Another hour passed. Grantline's twenty-five ships were gathered in a close group, ten thousand miles above the Moon's surface. Under them, the ten Wandl vessels and the Star-Streak seemed ranging in a five hundred mile circle. Down through it, on the rocks of the Moon in the foothills of the Apennines, the mechanism established there abruptly sprang into action.

It was a giant gravity-beam. Of infinitely greater power than any Wandl vessel could generate, it flung out its spreading, conical ray.

So this had been the purpose of all the Wandl tactics, to manipulate Grantline into his present position. This gravity-beam, though far smaller, was comparable to the one used by the Wandl control station. A rock contact against a huge mass, Wandl, and here, the Moon were necessary to give the ray its power. No ship could generate such a ray, so the Wandlites chose this battleground where they could establish themselves upon our deserted Moon.
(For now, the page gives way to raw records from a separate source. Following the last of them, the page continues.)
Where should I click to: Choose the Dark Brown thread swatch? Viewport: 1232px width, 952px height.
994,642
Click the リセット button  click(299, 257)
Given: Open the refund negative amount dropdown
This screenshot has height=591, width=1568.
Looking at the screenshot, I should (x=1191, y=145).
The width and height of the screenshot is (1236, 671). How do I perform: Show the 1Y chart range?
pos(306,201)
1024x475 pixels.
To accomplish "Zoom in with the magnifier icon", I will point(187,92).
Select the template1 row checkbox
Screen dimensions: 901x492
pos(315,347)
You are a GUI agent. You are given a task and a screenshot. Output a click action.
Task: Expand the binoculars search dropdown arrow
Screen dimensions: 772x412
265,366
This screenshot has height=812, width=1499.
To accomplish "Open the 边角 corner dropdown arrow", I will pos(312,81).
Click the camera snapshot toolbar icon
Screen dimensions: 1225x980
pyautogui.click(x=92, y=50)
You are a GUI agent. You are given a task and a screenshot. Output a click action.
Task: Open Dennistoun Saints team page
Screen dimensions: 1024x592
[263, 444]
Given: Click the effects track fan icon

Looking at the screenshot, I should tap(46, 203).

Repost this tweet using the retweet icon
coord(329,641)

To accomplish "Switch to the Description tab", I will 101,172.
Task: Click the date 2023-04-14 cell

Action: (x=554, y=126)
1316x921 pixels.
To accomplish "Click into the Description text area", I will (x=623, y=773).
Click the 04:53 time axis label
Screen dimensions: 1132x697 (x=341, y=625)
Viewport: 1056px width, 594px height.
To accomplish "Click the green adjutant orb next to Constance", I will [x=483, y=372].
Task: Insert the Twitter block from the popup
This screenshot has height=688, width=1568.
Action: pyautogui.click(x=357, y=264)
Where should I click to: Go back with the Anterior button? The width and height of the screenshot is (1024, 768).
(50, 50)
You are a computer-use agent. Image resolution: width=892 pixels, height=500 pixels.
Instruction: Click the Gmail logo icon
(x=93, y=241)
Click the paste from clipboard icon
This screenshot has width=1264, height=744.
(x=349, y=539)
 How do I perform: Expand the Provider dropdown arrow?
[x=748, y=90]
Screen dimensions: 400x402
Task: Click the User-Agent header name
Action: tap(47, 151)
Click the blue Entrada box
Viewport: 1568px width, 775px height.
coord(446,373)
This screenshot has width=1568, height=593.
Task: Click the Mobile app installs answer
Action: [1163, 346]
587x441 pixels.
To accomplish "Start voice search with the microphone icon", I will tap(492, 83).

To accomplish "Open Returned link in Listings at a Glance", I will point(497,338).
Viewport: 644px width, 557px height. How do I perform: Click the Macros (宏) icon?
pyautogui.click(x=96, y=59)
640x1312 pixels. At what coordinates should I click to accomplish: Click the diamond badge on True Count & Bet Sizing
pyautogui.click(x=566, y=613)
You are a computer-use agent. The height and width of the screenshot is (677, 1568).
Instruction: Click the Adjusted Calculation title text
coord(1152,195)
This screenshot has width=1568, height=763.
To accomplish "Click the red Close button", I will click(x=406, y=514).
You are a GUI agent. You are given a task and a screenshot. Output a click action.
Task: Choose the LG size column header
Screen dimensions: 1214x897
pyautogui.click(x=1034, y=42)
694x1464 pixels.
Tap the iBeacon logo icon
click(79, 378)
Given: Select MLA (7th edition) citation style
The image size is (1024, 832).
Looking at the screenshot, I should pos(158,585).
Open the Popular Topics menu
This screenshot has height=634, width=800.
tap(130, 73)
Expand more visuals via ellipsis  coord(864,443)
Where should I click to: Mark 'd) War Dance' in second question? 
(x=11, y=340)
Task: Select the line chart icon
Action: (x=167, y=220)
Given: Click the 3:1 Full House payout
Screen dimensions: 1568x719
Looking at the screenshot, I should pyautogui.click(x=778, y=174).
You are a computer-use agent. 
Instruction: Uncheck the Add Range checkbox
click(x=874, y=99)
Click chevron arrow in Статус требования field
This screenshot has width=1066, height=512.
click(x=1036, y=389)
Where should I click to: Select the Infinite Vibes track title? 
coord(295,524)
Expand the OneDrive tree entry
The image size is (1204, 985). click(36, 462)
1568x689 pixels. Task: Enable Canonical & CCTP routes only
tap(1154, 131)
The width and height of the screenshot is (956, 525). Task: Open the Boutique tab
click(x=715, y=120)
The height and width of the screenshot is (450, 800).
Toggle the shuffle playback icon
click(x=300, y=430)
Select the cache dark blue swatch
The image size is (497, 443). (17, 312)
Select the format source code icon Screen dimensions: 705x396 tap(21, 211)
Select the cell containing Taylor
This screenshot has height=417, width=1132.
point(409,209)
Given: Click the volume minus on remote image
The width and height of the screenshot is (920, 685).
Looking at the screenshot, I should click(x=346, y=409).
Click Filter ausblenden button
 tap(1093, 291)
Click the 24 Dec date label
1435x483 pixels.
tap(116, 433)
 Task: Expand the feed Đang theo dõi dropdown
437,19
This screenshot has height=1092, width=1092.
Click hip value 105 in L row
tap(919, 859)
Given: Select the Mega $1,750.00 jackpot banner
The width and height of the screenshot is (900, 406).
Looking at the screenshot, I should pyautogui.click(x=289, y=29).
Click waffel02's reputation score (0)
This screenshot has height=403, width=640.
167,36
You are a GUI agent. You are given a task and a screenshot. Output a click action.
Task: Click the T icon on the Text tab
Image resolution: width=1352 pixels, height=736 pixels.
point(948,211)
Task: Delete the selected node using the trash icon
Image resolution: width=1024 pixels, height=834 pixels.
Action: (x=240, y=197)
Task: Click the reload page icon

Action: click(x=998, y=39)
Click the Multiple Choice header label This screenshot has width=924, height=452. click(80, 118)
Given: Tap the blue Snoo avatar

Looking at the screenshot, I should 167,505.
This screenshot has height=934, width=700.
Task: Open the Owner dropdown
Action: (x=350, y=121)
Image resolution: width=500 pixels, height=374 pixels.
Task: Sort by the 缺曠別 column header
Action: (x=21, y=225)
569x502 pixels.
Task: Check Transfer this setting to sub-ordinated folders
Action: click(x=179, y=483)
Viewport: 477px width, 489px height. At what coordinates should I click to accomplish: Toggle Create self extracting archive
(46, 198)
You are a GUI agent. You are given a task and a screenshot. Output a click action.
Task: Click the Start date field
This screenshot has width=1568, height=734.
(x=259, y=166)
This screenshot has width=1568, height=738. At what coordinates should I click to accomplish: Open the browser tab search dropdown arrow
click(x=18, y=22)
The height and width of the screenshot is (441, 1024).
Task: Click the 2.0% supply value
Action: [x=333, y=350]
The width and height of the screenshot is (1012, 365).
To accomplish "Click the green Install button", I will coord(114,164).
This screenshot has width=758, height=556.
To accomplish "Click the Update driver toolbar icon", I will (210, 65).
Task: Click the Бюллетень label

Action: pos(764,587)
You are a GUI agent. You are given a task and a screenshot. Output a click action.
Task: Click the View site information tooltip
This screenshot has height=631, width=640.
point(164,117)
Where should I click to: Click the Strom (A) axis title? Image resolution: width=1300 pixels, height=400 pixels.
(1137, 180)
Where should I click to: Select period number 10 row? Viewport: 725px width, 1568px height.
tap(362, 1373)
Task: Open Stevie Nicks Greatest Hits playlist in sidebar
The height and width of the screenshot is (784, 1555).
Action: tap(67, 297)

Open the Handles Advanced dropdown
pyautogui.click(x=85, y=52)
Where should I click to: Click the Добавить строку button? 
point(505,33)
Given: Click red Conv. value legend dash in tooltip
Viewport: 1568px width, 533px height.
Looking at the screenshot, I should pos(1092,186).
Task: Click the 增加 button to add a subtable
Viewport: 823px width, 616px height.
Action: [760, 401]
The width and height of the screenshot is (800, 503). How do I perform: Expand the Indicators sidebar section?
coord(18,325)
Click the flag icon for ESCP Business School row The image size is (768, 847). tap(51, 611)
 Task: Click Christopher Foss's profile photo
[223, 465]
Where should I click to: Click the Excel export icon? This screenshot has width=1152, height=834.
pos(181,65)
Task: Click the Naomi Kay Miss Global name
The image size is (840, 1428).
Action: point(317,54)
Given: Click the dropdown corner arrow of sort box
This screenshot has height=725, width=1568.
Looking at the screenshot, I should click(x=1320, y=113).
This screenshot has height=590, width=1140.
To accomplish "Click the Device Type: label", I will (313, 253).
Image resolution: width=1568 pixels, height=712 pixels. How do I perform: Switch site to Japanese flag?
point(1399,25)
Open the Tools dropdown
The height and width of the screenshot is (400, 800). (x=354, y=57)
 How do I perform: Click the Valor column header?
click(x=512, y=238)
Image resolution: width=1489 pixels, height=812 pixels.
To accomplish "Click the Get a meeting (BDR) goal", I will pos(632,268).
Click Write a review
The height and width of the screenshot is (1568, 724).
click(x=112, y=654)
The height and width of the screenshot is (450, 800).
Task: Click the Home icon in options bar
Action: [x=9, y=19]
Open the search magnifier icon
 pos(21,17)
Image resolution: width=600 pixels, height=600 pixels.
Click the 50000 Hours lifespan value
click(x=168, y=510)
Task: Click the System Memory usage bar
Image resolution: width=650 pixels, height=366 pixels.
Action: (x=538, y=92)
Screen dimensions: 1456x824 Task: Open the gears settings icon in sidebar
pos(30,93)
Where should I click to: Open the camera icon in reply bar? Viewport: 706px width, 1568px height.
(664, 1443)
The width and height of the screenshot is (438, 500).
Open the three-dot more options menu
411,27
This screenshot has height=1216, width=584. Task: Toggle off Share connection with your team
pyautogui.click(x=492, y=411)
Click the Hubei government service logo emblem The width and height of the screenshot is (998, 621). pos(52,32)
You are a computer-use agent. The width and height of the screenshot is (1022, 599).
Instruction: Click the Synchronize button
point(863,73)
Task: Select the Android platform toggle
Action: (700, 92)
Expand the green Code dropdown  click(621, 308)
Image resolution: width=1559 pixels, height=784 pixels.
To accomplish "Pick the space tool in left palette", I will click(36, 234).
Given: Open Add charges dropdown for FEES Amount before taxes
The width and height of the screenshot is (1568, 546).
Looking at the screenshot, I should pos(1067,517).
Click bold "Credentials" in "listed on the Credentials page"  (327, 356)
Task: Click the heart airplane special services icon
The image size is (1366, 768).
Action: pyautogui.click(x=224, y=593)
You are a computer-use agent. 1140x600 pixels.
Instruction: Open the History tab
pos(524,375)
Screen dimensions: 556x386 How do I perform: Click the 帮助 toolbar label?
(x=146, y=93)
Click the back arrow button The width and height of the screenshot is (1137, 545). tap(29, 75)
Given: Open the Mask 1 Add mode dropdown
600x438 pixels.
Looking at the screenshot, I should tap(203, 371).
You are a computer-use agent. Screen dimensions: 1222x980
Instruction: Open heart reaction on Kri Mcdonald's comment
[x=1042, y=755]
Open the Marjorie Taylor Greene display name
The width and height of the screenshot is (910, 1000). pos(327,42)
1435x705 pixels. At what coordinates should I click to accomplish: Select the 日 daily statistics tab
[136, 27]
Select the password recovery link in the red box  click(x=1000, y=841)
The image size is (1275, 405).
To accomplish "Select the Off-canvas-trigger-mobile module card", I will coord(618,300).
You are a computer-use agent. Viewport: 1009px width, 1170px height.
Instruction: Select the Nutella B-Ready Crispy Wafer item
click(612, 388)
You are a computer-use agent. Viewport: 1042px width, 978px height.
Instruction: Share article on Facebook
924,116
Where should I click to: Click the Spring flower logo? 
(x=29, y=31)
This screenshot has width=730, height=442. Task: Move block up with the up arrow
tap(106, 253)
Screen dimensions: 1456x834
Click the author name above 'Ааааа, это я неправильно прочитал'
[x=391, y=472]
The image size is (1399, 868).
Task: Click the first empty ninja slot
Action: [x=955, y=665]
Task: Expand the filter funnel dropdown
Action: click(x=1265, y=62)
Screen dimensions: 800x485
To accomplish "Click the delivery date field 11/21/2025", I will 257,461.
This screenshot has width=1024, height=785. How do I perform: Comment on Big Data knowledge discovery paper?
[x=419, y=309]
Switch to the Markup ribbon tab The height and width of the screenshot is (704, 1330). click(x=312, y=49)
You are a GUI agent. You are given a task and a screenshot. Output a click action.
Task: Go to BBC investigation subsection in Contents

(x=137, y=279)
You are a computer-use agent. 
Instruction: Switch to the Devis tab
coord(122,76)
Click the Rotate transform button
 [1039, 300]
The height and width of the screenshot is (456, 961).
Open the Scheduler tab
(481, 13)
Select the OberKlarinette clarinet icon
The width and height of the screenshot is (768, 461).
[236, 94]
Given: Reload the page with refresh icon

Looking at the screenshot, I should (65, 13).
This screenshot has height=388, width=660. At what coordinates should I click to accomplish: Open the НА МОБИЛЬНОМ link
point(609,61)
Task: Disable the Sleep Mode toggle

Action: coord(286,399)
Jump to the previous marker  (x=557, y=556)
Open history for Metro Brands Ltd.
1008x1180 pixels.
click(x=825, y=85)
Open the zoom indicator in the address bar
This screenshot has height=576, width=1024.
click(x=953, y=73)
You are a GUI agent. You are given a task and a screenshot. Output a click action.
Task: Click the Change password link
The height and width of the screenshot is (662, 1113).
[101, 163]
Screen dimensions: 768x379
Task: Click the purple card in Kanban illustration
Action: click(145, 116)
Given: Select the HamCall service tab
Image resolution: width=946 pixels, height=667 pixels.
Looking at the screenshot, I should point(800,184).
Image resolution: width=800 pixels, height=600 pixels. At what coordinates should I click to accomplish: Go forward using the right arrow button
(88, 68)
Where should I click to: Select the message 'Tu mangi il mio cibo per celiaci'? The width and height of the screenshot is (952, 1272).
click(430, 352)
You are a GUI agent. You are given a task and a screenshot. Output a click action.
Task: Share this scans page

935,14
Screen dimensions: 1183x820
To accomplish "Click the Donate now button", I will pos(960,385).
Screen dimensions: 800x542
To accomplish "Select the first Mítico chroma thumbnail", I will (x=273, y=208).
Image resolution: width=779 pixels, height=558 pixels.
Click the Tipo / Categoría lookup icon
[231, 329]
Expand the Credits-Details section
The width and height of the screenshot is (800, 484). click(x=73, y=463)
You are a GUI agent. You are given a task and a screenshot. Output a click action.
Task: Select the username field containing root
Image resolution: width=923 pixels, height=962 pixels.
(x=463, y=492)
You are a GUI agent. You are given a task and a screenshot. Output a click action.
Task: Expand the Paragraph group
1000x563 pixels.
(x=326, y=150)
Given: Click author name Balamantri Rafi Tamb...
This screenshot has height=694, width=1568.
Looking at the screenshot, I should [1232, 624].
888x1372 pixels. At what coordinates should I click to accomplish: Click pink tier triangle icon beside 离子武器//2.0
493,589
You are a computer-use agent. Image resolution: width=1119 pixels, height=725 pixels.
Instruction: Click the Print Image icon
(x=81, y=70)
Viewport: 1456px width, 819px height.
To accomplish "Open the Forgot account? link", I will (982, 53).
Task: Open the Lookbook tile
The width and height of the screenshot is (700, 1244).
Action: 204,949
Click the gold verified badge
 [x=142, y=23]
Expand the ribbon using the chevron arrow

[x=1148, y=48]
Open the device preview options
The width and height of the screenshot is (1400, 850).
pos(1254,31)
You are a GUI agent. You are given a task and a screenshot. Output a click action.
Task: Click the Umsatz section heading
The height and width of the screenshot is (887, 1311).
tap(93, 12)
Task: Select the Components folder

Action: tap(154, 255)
The beam had about a hundred foot diameter at its base on the rocks; it passed upward through the circle of Wandl vessels and its spread bathed all of Grantline's ships at once. An attractive beam, so powerful that the ships were helpless; against all their efforts they were pinned and drawn downward. A slight velocity at first, but with a tremendous acceleration.

Within an hour they were hurtling, coming together as they speeded down the narrowing cone of the beam. The ten thousand miles, their distance above the Moon, was cut to five thousand. The Wandl ships drew aside, keeping well out of range to let them pass; in another thirty minutes they would crash against the rocks.

I gazed in horror from the Star-Streak's turret. We were sidewise to the angle of the beam. Grantline's ships were pulled together now into almost a fifty-mile group. They hung all askew, helplessly pinned, some broadside, some upended. The movement of their fall was so rapid that even with the naked eye it was apparent.

"Got them now," Molo chuckled. "This is the end for them, Gregg Haljan."

There were only three of us in the turret: Molo and I, and my watchful, silent guard who sat cross-legged, with a ray-gun pointed at me.

Meka and the two girls were below during all the engagement.

It was over now.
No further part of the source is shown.